A nossa reflexão parte do tema “Debate sobre Desigualdade”, livro de James K. Galbraith, Inequality: What Everyone Needs to Know; Oxford University Press, 2016. Faremos um breve resumo e, em seguida, direcionaremos a reflexão sobre uma questão específica, com o olhar voltado para o Brasil.
O autor, Galbraith, detalhou diferentes pensamentos de diversos pensadores, filósofos e economistas quanto ao que originaria a desigualdade, ao longo da história. Compartilharemos alguns deles com vocês:
No século 18, segundo Jean J. Rousseau, em “Discurso sobre a origem da Desigualdade” (1755), a mesma nasceria com os direitos de propriedade, em choque contra as leis da natureza. Porém, para Adam Smith, desigualdades são produto da criação de privilégios legais e sociais como proteções, subsídios e poder de monopólio. Em “Uma Investigação sobre a Natureza e a Causa da Riqueza das Nações” Smith (1776), defende que ela ocorre dentro do funcionamento do mercado, diferentemente de Rousseau, segundo o qual a desigualdade se origina de acordo com as leis da natureza, em sintonia com ideal igualitário da competição de mercado.

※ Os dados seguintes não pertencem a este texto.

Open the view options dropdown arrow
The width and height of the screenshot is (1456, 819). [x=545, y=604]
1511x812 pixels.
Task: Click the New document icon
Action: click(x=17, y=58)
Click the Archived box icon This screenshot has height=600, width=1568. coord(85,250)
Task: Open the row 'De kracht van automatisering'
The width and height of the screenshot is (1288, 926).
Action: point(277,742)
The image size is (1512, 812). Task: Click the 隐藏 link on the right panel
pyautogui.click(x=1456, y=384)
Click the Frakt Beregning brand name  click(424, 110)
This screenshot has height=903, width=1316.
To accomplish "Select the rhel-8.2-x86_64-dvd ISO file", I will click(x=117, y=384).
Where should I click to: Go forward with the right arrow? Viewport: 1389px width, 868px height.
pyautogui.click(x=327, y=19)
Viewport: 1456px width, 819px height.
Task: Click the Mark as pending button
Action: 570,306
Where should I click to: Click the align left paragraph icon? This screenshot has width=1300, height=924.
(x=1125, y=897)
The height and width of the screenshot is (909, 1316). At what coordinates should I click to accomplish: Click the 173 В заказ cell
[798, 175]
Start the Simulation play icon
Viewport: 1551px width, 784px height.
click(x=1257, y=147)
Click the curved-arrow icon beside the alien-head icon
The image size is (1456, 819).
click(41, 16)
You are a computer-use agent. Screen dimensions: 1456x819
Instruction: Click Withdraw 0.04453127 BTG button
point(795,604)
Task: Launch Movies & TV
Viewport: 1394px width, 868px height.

No século 19, Thomas Robert Malthus destacou a Lei de Ferro dos salários nas suas publicações entre 1798 e 1826, ao passo em que David Ricardo, em 1815, desenvolveu a Teoria da Renda da Terra, que era diferente da Teoria dos Lucros; para ele, a renda da terra era dependente de fatores específicos: a produtividade, o diferencial do solo e o preço do produto final. Karl Marx, com a obra “O Capital”, 1867–1883, desenvolveu a Teoria da Exploração do Trabalho, conhecida como mais-valia, que alguns chamam atualmente de mais-valor, onde destacou a desigualdade e os conflitos de classes como características inevitáveis do sistema capitalista e preconizou o ideal de igualdade social. De acordo com Marx, a desigualdade é produto do capitalismo, por meio de um processo de exploração, extraindo mais-valia das massas trabalhadoras. Marx vê ainda o processo de crise no capitalismo pela falta de demanda, ou seja, se a classe trabalhadora não consome porque está apertada, oprimida, se desenvolve crises no capitalismo e conflitos de classe gerado pelo processo de acumulação.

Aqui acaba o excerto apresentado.